With the recent sales success of the second volume of Sailor Moon back on the shelves, it seems that any fears that the 20-year old property might be unsuited for a resurrection were unfounded. Turns out that there's still a strong potential female market in an overwhelmingly male dominated territority. Strong sales of the first volume of Osamu Tezuka's Princess Knight also showed the same, despite the Manga company cutdown last year.
While growing up, I used to be on the lookout for any acknowledgement of mainstream entertainment slowly acknowledging Anime's influence. Star Trek used to be more subtle in their Easter-egg knowledge, but it wasn't until the mid-90s that it became more blatant. Tuvok's finger mediation ritual in a Voyager episode blatantly ripped off Rei's signature "Fire Soul" move. Deep Space Nine had one-eye headsets similar to the Saiyanjins. Now, I can see Ghost in the Shell allusions and Oh my Goddess! drawings in Flashpoint, and I don't get as much of a thrill as I once did, but the impetus is still there.
Sailor Moon had a larger fanbase in Canada, since it showed at more respectable airtimes on YTV at 12:00 and 3:30 respectively. While the material tended to be childish, it was still enduringly appealing. The fact that they were long-legged wide-eyed babes in short skirts didn't hurt either. There was even a brief Air Farce skit that had two Navy men bending over the side of the boat to see something in the water, revealing their buttcracks. When they bent over for the third time, the title logo for the Anime popped up.
When the announcement for licensing Sailor Moon was first made, I thought that I would refresh some people's memories of a webcomic's forgotten side project where Sailor Moon & her friends held up a bank. At the time, the artist said it was an attempt to write a 4-page project for his school club. The old filler comic had the basic plot of "a villain and their henchmen rob a bank, a hero crashes through a skylight, then a huge Mech suddenly appears". The artist put it up, then said it would be deleted forever. However, it must've made quite an impression, since it's still available for online viewing, so that left showing that one out.
Instead, I thought that I might as well show a little-known (let alone seen) tribute from the pages of Angloman. Or more specifically, the second book. The actual setup isn't that important, since it involves West Island Lad taking some time off by going to the mall, and seeing an attractive girl arguing with her boyfriend. Of course, things never stay quiet for long, and the tedium is interrupted when a giant robot bursts onto the scene.
There was a brief cameo of Matzoh Girl, (briefly mentioned in a post of Jewish Women in Comix), who had a transformation and powers very similar to the Sailor Senshi. Unlike America, Sailor Moon was extremely popular among Canadians when it first aired, and had better televisable hours. For the three of you who understand the references, and the large majority who are largely clueless over Matzoh Girl's theme, it's because there was some controversy over selling Jewish foodstuff on Passover.

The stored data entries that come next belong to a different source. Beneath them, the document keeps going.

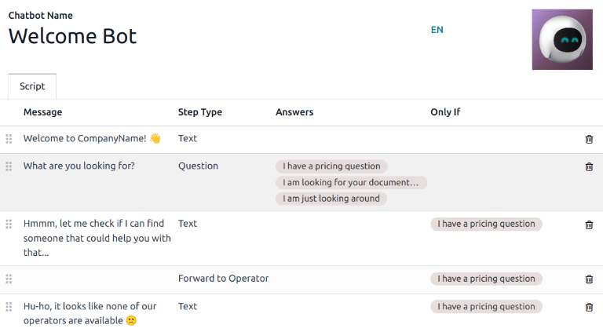Click 'I am just looking around' answer tag

(331, 199)
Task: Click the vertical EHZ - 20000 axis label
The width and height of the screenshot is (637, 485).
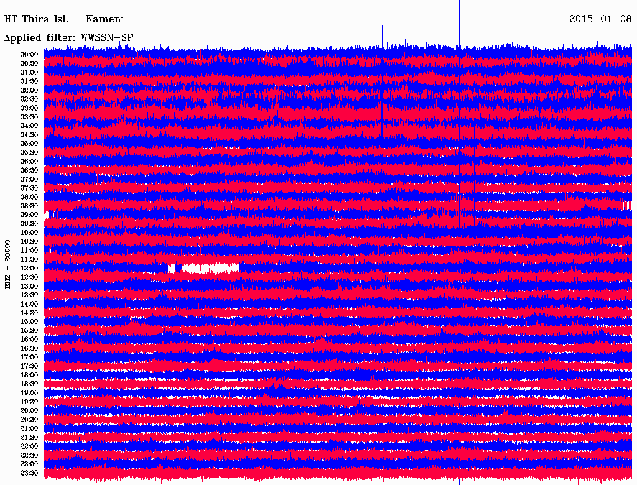Action: click(8, 263)
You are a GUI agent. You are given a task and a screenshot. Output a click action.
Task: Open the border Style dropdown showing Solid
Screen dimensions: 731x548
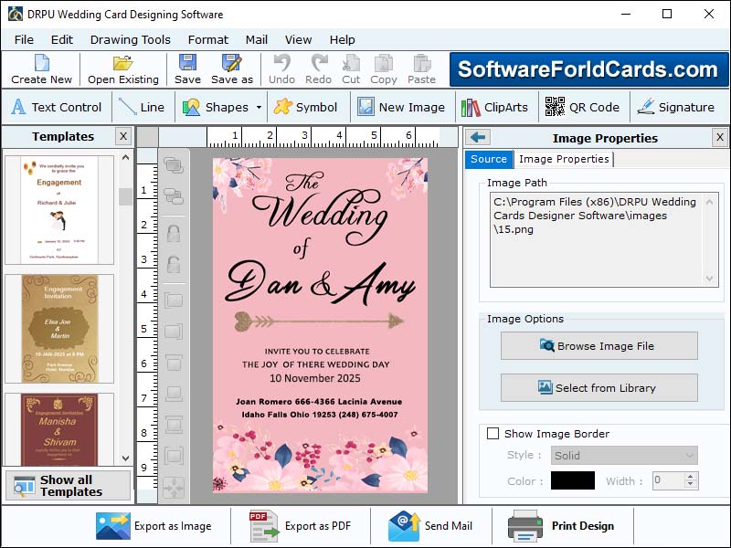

At the time, there was a big kerfluffle over Matzoh being sold in Montreal. Why? Because they were imported from America. This wasn't out of some displaced brand loyalty over the pride of their domestic market being overtaken by outside forces. Nor was it from some infested bugs or virus travelling via these boxes. No, what they objected to was that these Jewish products were being sold only in ENGLISH.

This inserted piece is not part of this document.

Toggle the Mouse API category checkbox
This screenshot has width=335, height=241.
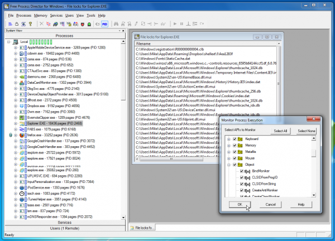(234, 158)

To go into the bureaucratic nightmare that involves Bill 101 and the Francophone fear that they're being repressed by the English language would take up more time and space than I'm willing to devote my time to, and detract attention from enjoying the comic. Besides, I'm saving that for when Papercutz releases their version of "Smurf of One and Half a Smurf of the Other".
For the unaware, Eaton is a Canadian department store. For the unilingual, Eat is "Manger", and On is "Sur".
For the confused, West Island Lad spraypainted a flower in the upper row there. If you've ever tried to throw a rose, and was surprised when it limply fell three feet ahead of you, this is a pretty rational explanation. Also, there's a blink-and-you'll-miss moment in the 7th panel where the Gap gets renamed.
A Sailor Mercury moment here. As much as I liked these references, I was also embarrassed and disgusted by how out of sync the proportions were compared to the traditional Anime models. This kind of influence has gotten better with the latest generation having grown up with actual Manga, and not shoddy knock-offs, but this kind of thing still bugs me.
For all their efforts, they're rewarded by a bureaucratic lawyer who denies any involvement, and asks for compensation regarding a clerical error. He also showed up in the first Angloman book when the titular heroes defended a crumbling Olympic Stadium that suffered significant damage while trying to save it from a disgruntled fan riding a Mecha (yes, another robot) that looked like Bonhomme de Carnivale. Despite the premise of using iconic Canadian icons, this somehow manages to wind up less awesome than it sounds. Canadians are kinda weird that we have several iconic landscapes / mascots, but we don't really advertise the heck out of them like other countries we could name. (OK, the United States) We define ourselves as Canadians as "not being like Americans", which is strange considering how similar our culture / entertainment is.